* ENTRIES SUPPLIED
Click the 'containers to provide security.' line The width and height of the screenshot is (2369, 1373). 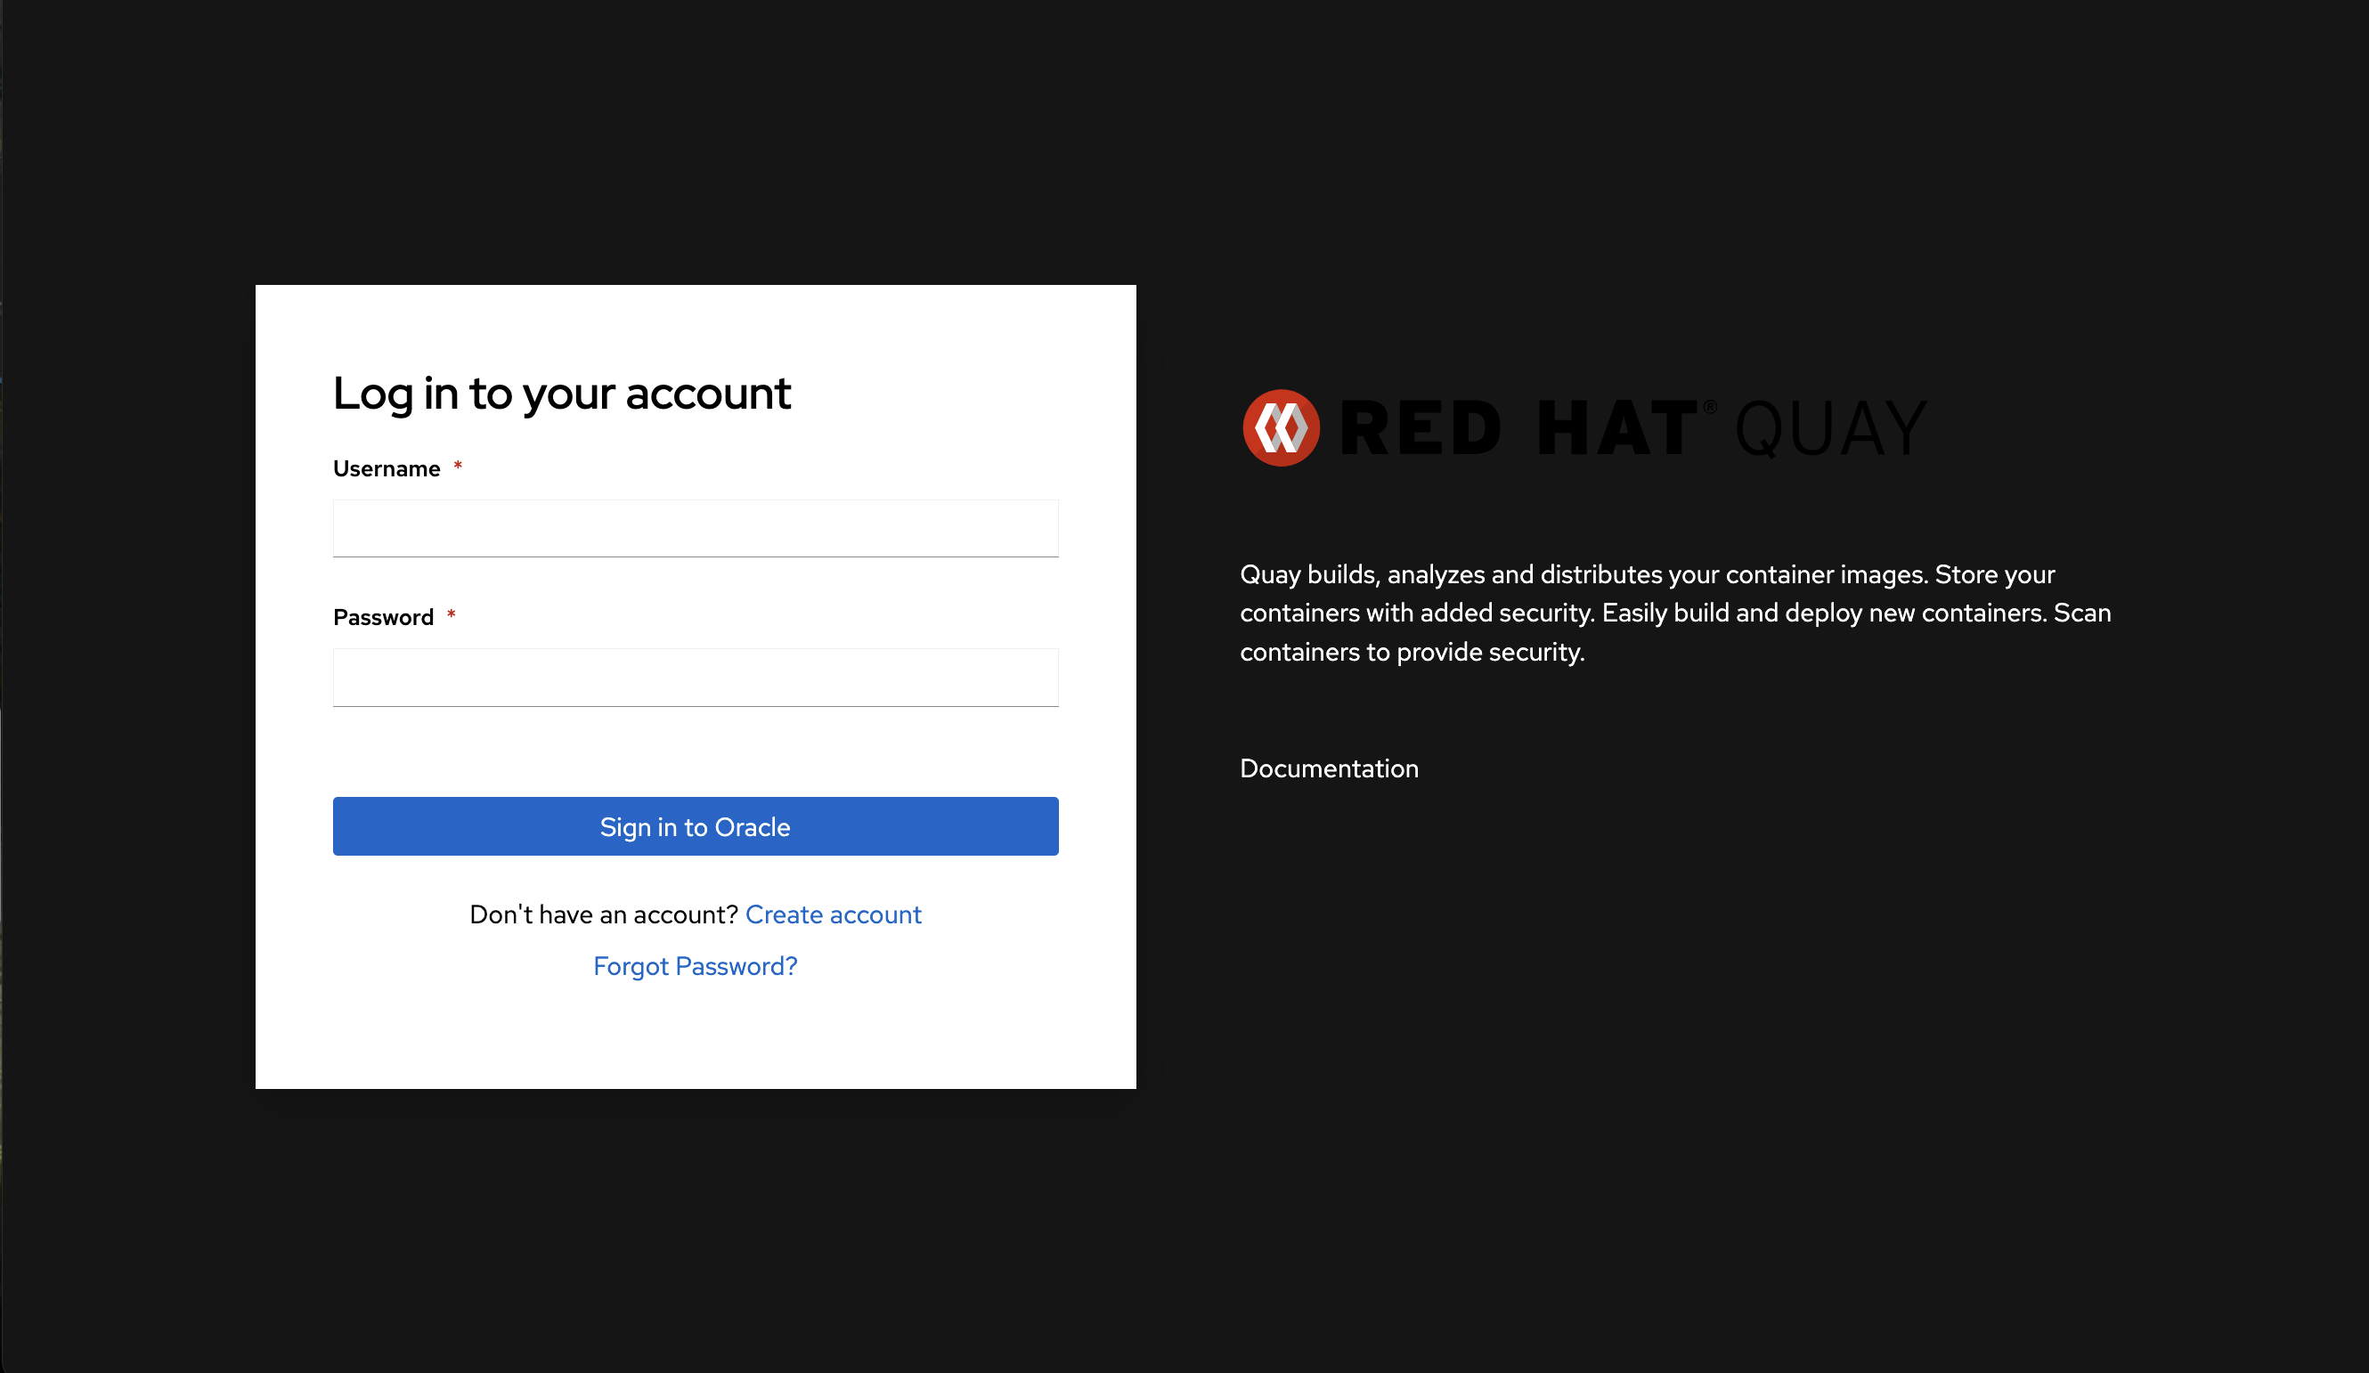point(1411,652)
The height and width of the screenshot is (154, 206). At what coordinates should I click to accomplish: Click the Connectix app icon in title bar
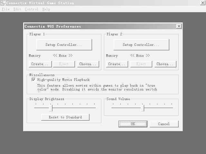(x=3, y=3)
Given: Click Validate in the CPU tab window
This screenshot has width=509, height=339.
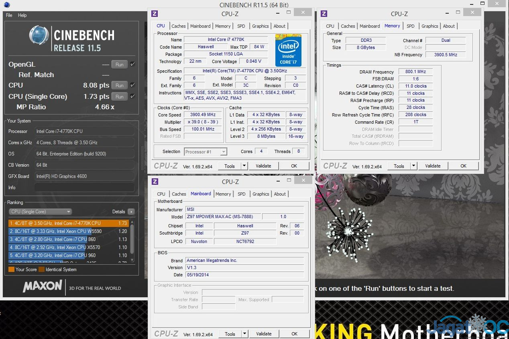Looking at the screenshot, I should tap(263, 166).
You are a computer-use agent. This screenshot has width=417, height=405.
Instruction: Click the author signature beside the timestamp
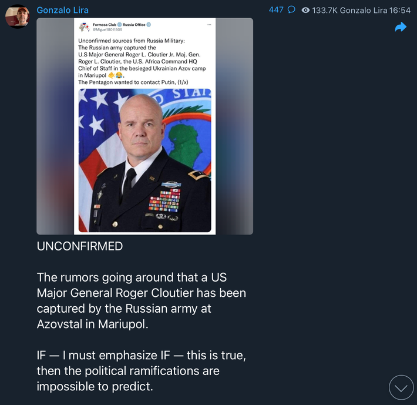[363, 10]
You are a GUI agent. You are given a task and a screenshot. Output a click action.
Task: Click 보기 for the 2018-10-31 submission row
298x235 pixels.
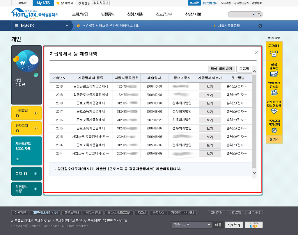coord(210,87)

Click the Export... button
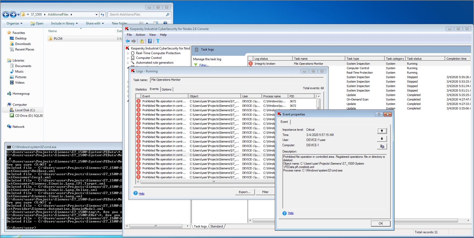pos(244,192)
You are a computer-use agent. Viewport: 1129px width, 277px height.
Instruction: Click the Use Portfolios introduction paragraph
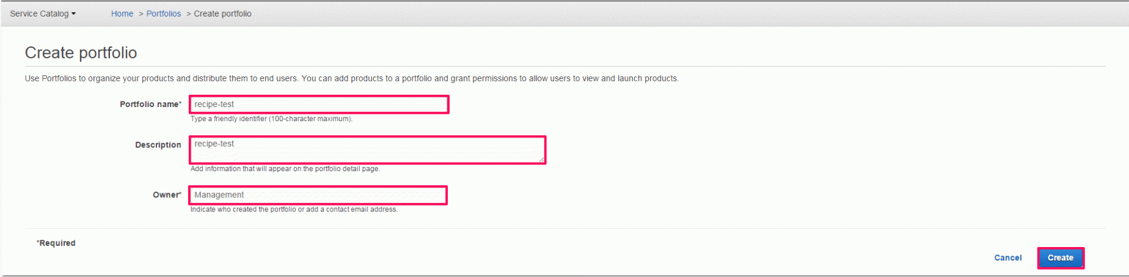pyautogui.click(x=352, y=78)
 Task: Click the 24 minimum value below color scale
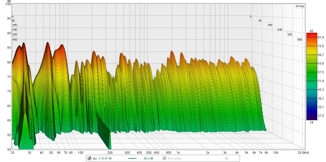click(311, 122)
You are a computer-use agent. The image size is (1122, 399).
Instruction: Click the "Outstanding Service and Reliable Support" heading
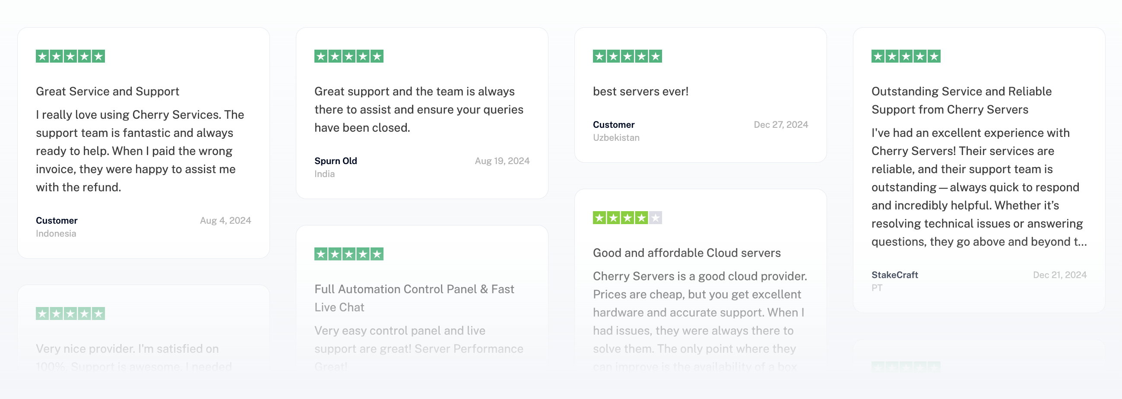tap(961, 101)
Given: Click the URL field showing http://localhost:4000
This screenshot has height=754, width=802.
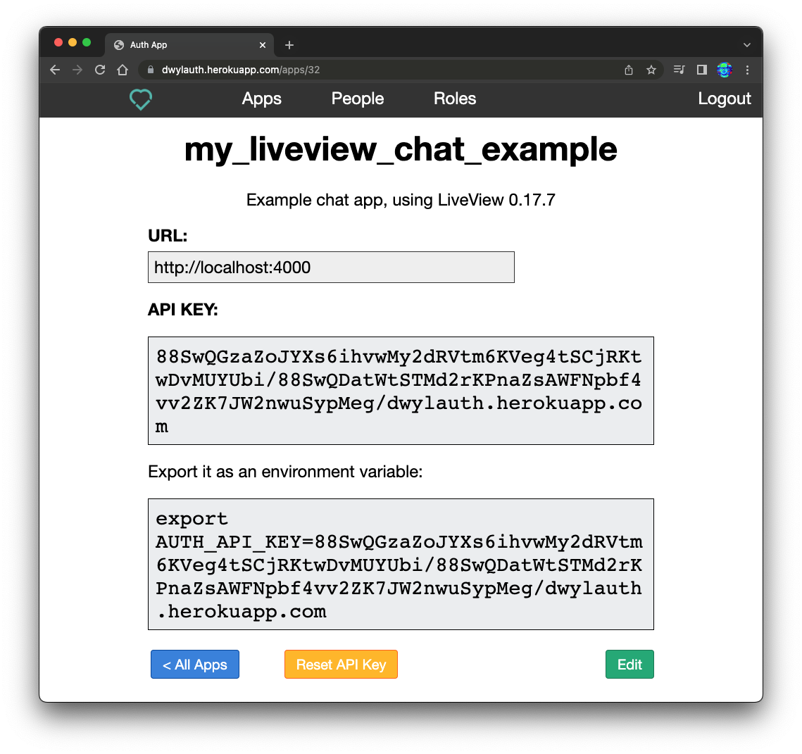Looking at the screenshot, I should tap(331, 268).
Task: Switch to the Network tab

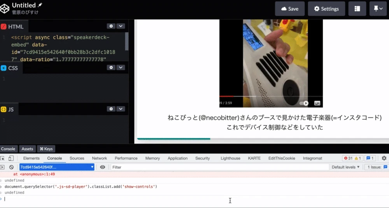Action: click(x=100, y=158)
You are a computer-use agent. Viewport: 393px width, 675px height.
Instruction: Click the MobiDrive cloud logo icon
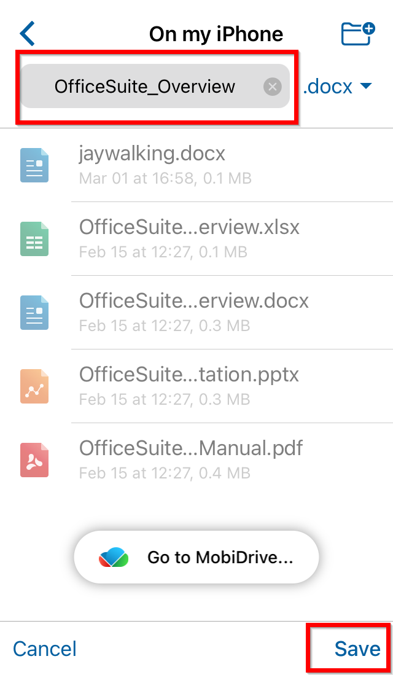[x=114, y=557]
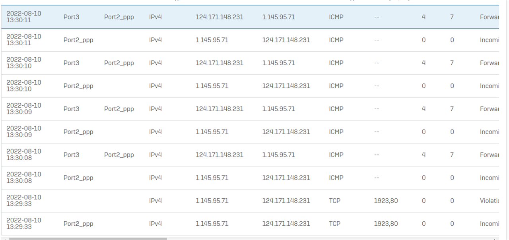Click value 4 in the 13:30:09 Port3 row
The height and width of the screenshot is (240, 509).
[424, 109]
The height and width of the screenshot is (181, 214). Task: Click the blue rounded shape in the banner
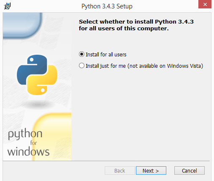coord(22,25)
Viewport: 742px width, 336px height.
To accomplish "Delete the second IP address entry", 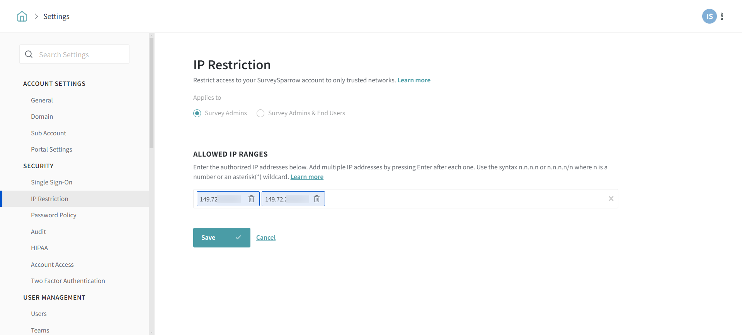I will (317, 199).
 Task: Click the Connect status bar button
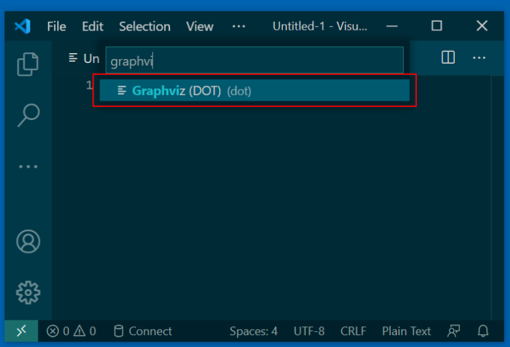pos(143,331)
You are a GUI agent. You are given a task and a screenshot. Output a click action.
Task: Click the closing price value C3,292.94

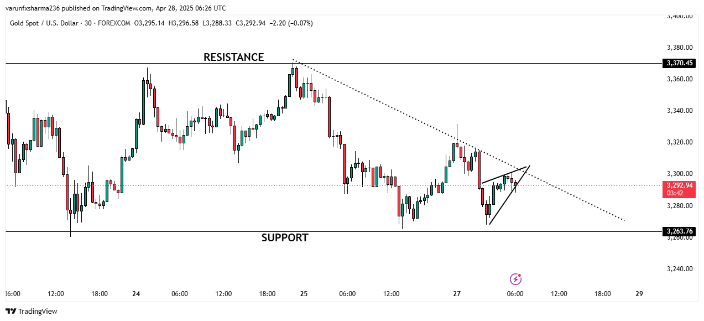(x=251, y=23)
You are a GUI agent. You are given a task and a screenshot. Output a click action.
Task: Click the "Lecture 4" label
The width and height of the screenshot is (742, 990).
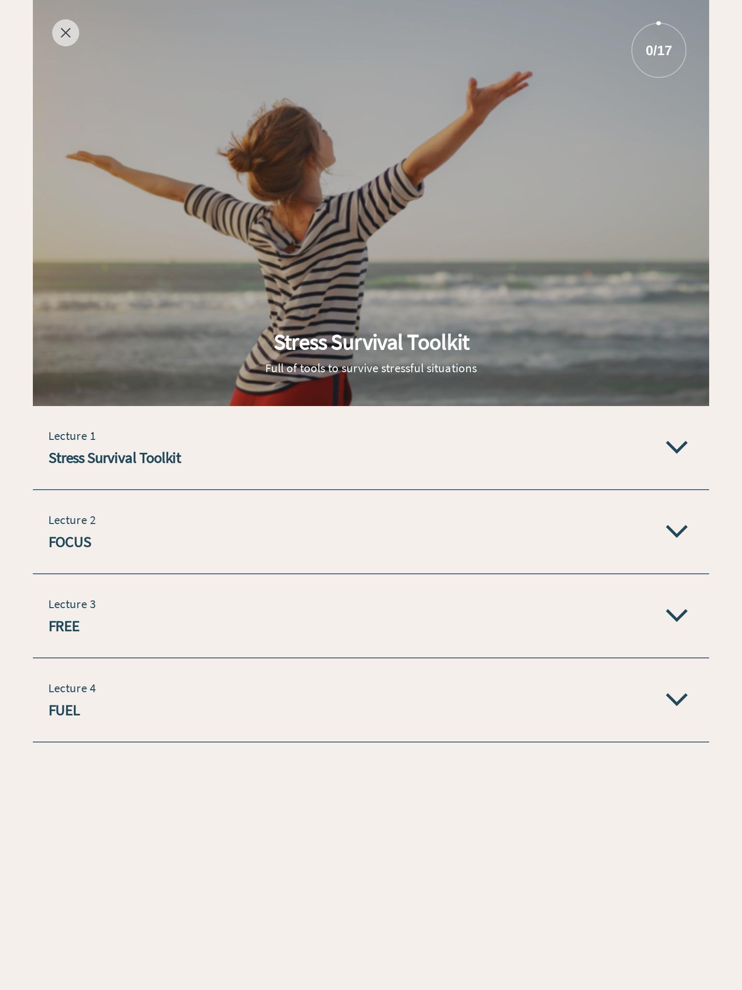(x=72, y=688)
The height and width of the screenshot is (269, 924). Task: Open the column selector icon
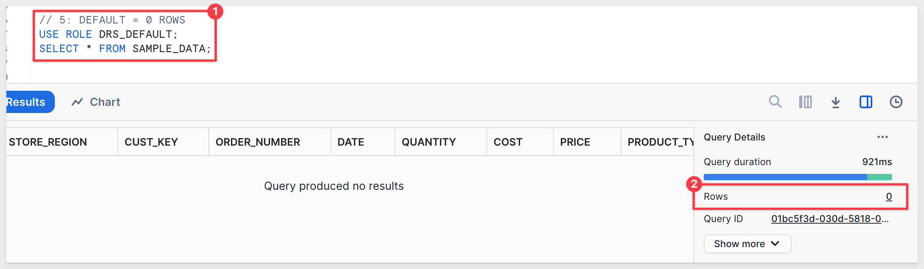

* EXERCISE INSTRUCTIONS
The answer should be a single number: the count of lines in the records that hold the string "computer".

* SOLUTION FOR THIS TASK
4